═══ Textauszug

Wie bereits gesagt, macht Michael Mikolajczak, der schon für die großartigen Graphic Novels „Ratten“ (mit Zeichner Sascha Dörp), „Sandmann“ (mit Jacek Piotrowski) oder „Die Spinne“ (mit Andreas Möller) verantwortlich war, es seinem Publikum nicht leicht. Antworten werden nicht auf dem Silbertablett geliefert und das Lesen fordert gewaltig. Erschwert wird dieses noch durch die Zeichnungen. Wer schon mit einem Zeichner-Wechsel innerhalb eines Comics (häufig bei Sammelbänden innerhalb fortlaufender US-Reihen der Fall) überfordert ist, wird bei „Sumi“ kreischend von der Couch springen. Hier findet nämlich nicht nur ein Wechsel statt…
Eine Geschichte, neunzehn Stile
Ganze 19(!) Künstlerinnen und Künstler sind hier am Werke. Und deren Stile könnten unterschiedlicher nicht sein. Mal im düsteren Noir-Stil, dann schwarz-weiß getuscht. Anschließend minimalistisch und bunt-experimentell, gefolgt von detaillierten Zeichnungen, die mehr auf Realismus setzen. Selten war ein Comic vielfältiger. Vor allem nicht, wenn eine durchgängige Geschichte weitergesponnen wird. Damit erklärt sich auch, warum „Sumi“ eine lange Zeit bis zur Fertigstellung benötigte. Umso erstaunlicher, dass das Ergebnis dann in weiten Teilen auch harmonisch wirkt… wenn auch erst beim zweiten Durchgang.
An so mancher künstlerischen Umsetzung konnte ich mich nicht sattsehen, was leider nicht für die kompletten 19 Kapitel gilt. Der eine oder andere kreative Output war mir dann entweder zu schlicht oder gefiel mir einfach nicht. Eindeutig eine Frage des Geschmacks. Bei einem solchen visuellen Overkill wäre es auch erstaunlich gewesen, wenn jeder Stil ins Schwarze getroffen hätte. Besonders hervorheben möchte ich die Kapitel von Jacek Piotrowski, Stefan Sombetzki, Matthias Schardt und ZAZA Uta Röttgers. Diese spielen besonders gelungen mit Farben und Schattierungen. Um aber keine Künstlerin und keinen Künstler, die zu diesem ganz und gar nicht alltäglichen Werk beigetragen haben und „Sumi“ (trotz kleiner Beanstandungen) so außergewöhnlich machen, unerwähnt zu lassen, ist hier die komplette Aufstellung der Kreativen:
Philipp S Neundorf, Andreas Butzbach, Matthias Lehmann, Jurek Malottke, Jan Hoffmann, Hannes Klesse, Carolin Reich, Plastic, Kaydee Artistry, Detlef Henke, Jacek Piotrowski, Stefan Lochmann, Stefan Sombetzki, Holger Klein, Matthias Schardt, ZAZA Uta Röttgers, Jan-Erik Mendel, Dom Valecillo und Sascha Dörp.

══════

Nimm die Besprechung des Comics „Sumi“ oben nach der Aufzählung der Beteiligten wieder auf und schreib sie weiter.

═══ Gegebene Daten

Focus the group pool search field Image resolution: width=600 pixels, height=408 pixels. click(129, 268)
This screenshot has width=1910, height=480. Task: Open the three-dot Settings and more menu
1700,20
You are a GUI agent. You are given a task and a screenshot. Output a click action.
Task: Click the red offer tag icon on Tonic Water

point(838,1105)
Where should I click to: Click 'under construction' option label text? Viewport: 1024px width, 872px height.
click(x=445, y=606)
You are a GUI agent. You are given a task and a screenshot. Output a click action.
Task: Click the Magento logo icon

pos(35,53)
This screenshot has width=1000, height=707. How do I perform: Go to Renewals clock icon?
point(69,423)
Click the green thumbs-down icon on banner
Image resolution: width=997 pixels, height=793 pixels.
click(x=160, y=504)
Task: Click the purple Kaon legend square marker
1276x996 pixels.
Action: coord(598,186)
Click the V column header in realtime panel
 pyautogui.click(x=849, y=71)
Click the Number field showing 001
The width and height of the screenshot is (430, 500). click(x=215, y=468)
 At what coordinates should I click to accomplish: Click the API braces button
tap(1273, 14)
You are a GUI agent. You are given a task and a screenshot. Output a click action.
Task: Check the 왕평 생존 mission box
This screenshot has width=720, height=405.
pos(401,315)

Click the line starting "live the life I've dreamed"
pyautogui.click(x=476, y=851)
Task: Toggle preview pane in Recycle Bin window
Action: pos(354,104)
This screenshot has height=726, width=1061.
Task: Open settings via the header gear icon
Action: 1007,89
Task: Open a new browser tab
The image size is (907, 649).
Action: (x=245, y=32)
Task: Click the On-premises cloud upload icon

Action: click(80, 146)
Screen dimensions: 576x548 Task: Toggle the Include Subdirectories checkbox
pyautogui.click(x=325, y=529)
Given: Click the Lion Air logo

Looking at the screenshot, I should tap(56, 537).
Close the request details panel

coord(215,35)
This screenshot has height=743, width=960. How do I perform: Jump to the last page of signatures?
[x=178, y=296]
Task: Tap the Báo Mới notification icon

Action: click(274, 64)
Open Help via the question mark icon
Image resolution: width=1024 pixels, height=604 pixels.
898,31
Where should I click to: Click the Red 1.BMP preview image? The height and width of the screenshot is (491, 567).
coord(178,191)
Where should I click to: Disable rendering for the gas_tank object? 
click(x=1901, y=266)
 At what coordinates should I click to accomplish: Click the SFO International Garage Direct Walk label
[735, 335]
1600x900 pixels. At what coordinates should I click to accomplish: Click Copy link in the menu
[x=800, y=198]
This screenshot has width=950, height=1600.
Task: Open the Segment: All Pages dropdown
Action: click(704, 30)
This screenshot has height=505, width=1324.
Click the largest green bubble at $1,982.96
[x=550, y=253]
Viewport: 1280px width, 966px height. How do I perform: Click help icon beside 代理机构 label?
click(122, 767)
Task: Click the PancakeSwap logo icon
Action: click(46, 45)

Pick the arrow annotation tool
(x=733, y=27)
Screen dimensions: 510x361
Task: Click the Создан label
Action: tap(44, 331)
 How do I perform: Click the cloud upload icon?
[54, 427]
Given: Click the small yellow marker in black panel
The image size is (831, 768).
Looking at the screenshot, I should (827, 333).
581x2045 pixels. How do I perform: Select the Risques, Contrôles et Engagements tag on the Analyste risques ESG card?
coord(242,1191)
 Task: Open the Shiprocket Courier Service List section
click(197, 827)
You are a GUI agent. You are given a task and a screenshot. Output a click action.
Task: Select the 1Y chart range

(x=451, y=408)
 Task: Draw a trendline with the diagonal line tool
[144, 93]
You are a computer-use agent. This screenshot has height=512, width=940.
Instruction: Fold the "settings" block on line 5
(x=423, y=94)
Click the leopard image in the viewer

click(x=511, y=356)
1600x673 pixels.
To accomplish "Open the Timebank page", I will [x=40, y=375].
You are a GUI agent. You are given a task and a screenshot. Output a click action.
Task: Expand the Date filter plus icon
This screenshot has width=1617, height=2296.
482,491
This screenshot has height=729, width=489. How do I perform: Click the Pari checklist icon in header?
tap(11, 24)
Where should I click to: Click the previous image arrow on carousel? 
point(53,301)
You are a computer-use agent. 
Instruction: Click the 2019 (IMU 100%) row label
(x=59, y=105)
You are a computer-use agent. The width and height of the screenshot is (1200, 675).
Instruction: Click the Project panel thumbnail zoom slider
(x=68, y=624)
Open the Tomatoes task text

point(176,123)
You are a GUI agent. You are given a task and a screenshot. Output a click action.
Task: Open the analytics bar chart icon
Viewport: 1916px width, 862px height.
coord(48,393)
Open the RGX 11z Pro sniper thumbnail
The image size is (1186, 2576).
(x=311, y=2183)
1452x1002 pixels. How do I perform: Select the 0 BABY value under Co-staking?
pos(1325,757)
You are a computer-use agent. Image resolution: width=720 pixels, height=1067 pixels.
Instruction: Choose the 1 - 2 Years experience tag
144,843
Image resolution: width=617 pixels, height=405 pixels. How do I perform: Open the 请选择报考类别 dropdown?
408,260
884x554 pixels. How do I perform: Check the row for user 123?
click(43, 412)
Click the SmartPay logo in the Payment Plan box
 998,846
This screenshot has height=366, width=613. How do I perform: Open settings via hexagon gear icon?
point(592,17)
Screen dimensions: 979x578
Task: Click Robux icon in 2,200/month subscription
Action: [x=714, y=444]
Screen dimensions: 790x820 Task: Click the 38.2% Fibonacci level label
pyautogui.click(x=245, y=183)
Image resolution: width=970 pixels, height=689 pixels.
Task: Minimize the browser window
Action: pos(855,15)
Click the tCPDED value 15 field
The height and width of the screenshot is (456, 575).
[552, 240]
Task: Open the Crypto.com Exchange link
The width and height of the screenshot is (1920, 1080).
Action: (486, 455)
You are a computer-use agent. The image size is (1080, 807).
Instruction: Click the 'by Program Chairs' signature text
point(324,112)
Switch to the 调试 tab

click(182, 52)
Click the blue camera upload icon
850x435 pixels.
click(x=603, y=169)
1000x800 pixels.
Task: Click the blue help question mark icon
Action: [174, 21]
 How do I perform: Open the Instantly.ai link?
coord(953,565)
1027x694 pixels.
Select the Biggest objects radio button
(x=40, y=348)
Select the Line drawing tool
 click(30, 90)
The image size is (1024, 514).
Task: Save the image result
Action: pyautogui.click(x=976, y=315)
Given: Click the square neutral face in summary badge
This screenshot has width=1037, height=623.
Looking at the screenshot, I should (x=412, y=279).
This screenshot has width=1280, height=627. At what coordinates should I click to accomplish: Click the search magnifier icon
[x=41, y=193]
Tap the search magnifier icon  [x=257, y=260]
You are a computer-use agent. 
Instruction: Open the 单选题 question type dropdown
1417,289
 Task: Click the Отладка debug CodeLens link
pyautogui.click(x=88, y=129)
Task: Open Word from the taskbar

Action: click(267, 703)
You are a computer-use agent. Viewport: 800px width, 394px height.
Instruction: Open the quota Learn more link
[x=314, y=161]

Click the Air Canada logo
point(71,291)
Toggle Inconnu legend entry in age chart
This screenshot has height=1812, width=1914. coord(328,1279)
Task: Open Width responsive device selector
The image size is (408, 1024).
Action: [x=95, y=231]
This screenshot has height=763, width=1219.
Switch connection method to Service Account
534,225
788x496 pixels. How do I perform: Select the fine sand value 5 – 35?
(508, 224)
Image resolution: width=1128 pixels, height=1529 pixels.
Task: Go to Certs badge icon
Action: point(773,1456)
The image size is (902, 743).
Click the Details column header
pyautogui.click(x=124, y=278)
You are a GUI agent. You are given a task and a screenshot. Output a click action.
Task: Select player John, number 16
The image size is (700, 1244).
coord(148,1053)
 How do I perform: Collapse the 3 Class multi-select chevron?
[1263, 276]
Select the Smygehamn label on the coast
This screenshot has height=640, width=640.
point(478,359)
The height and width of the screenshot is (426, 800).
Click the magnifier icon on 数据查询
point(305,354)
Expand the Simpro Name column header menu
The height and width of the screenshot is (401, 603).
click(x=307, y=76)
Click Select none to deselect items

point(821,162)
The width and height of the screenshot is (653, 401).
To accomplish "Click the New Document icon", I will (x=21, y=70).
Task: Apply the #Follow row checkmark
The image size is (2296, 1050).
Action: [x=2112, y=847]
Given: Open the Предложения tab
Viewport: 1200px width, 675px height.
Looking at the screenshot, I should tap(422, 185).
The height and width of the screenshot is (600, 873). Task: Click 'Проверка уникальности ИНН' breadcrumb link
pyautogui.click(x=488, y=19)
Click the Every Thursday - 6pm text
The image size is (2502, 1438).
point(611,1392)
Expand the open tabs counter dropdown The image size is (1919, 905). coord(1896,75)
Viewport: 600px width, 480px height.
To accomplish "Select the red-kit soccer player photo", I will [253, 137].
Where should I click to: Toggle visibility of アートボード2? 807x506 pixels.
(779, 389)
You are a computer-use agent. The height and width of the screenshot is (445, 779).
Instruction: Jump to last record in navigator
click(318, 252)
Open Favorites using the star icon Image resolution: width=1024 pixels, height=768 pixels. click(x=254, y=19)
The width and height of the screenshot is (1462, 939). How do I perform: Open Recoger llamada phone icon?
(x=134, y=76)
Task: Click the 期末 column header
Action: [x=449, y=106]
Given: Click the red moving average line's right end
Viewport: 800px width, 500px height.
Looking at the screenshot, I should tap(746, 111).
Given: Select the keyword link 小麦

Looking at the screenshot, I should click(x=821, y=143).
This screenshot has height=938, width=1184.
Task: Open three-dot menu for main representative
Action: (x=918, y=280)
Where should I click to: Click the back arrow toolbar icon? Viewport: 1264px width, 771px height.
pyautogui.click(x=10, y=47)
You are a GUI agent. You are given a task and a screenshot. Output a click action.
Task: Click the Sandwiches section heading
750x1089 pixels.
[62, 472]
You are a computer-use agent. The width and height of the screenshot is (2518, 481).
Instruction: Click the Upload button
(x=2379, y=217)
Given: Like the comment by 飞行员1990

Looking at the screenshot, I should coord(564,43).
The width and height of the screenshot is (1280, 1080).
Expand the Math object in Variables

══════

> Lösung
Um für den zweiten Lese-Trip gewappnet zu sein, sind am Ende des Buches alle auftauchenden Charaktere in ihren jeweiligen künstlerischen Umsetzungen abgebildet. Für den ersten und unvoreingenommenen Durchgang wurde ich aber von ständigem Orientierungs-Blättern abraten und „Sumi“ erstmal am Stück lesen.
Neben dem regulären Hardcover im US-Format ist noch eine weitere Variante von „Sumi“ erhältlich. Die Vorzugsausgabe von KULT COMICS beinhaltet 8 signierte Exlibris und ist auf 50 Exemplare limitiert. Diese verteilen sich wiederum auf zwei unterschiedliche Hardcover-Bände mit jeweils einem anderen Front-Motiv.
Fazit:
Es bleibt zu sagen, dass mit „Sumi“ ein aufwändiges und kreativ anspruchsvolles Comic-Projekt auf die Beine gestellt wurde, welches sicherlich fordernd ist, aber mit gelungenem Twist abliefert. Kein Titel, den man nach dem Zuklappen direkt wieder vergisst, sondern gleich noch mal von vorne beginnen möchte.